The markets are saying they should. I think inflation is not runaway here. We’re not seeing inflationary pressure in retail sales. Inflation in that area is way below the broader rate of 4.5% so I don’t think that’s an issue. The rand has also improved quite significantly and so there’s no pressure coming from weakness in the rand. There is margin to reduce rates. I don’t believe in a 25 points cut, if they’re going to do it, make it half a percent so it has an immediate impact on consumers, so they can go out and spend more and give the market a kick. What worries me is if they take on more debt to go out and spend. If it means that they reduce interest rates that’s fine, but if they go out and borrow, then it’s a worry.

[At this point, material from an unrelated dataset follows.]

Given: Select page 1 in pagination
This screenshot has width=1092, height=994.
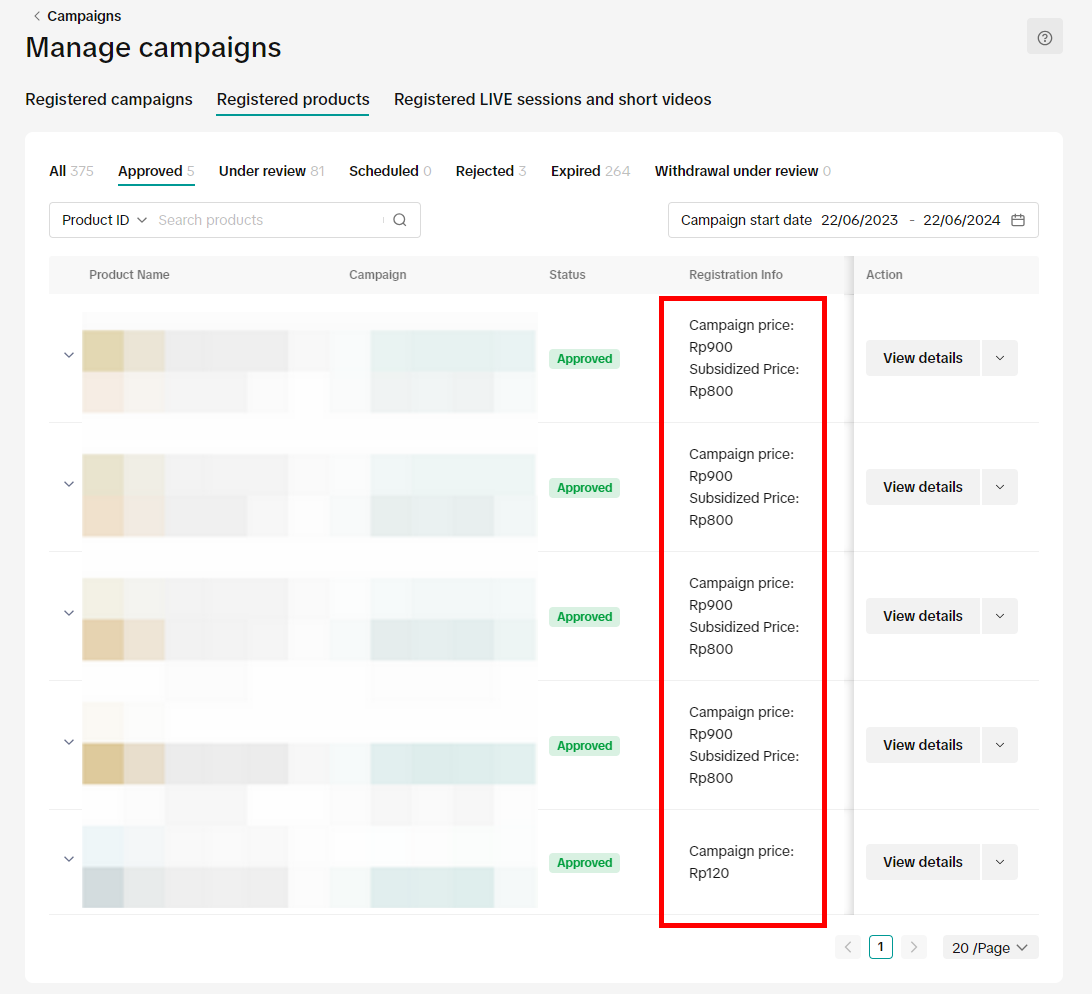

We’ve seen Aspen – the onetime darling of the JSE, falling by nearly 4% again today. It’s now below R100 a share. It is a stock that has been on the slide for quite some time now. What are you seeing there? If you go back to as recently as this time last year, the shares were one and a half times higher than they are today. Is this bargain basement time?

I don’t know. First of all they’ve got heavy debt and you’ve got to see whether they’re making an impact with the new deals that they entered into, which is supposed to be their saviour. It’s supposed to give them the growth. Those are still dragging them down. That’s in the thrombosis and in the anaesthetic area. I think those are two very large deals that are taking a little longer to bed down. The longer they take, the more the debt starts to bite. We haven’t seen or heard of any major change yet, so we’ve got to wait for the results to see whether progress is being made. Remember they sold the infant business, which was sold in order to alleviate debt. I’m a bit worried that the share price hasn’t responded more aggressively, which tends to show that word around the market is rather negative, is rather cautious. We have to play this results by results. Would I buy at the moment? Probably not.

What would you be buying right now? I see Telkom had another good day – up one and a half percent.

It’s not easy to find stocks in an environment where growth is under a lot of pressure. Every time I look at the market with a view to buying, I tend to hold back. Can I say one thing? From my point of view, we’ve probably seen the worst in the market. That doesn’t mean it’s going to turn around fast or speedily. If you’ve got patience you might want to start entering the market, but there’s no suggestion from any of the business leaders and managers, that things are turning around. We’ve got a lot of solid businesses. I’m not going to discount that, there’s some very solid managers in this country. The miners seem to do alright – although those are not South African. BHP Billiton came out with some very good numbers. The other thing you’re going to see are some very good numbers from the iron ore producers. This would include Anglo who owns Kumba. We’re seeing prices there which are five year highs. But in the banks and in the retailers and the other consumer companies, the best you can expect is moderate growth. In other words very low single digit growth. Against that, some of the prices are quite expensive and that’s the kind of market we’re in. Got to be very cautious and careful. And watch. Watch for opportunities.

Be cautious, careful and do your homework as I suppose you should be doing, on BHP Billiton to close off with, as you said the results were out today. The shares didn’t move much. They were a little bit higher, half a percent better. Why do you think that was Dave?

I think the outlook is positive. I think this was a production update for the fourth quarter, so this is full year. We haven’t seen the financial numbers but with the iron ore price well above $100 and iron ore production in line with guidance – in other words they met the production numbers, you’re going to get some very strong numbers out of BHP and I think that’s just given the share a little bit of a little bit of an underpin.

David Shapiro is the deputy chairman of SASFIN securities and as always, is here to give us his insights into what’s going on on the markets.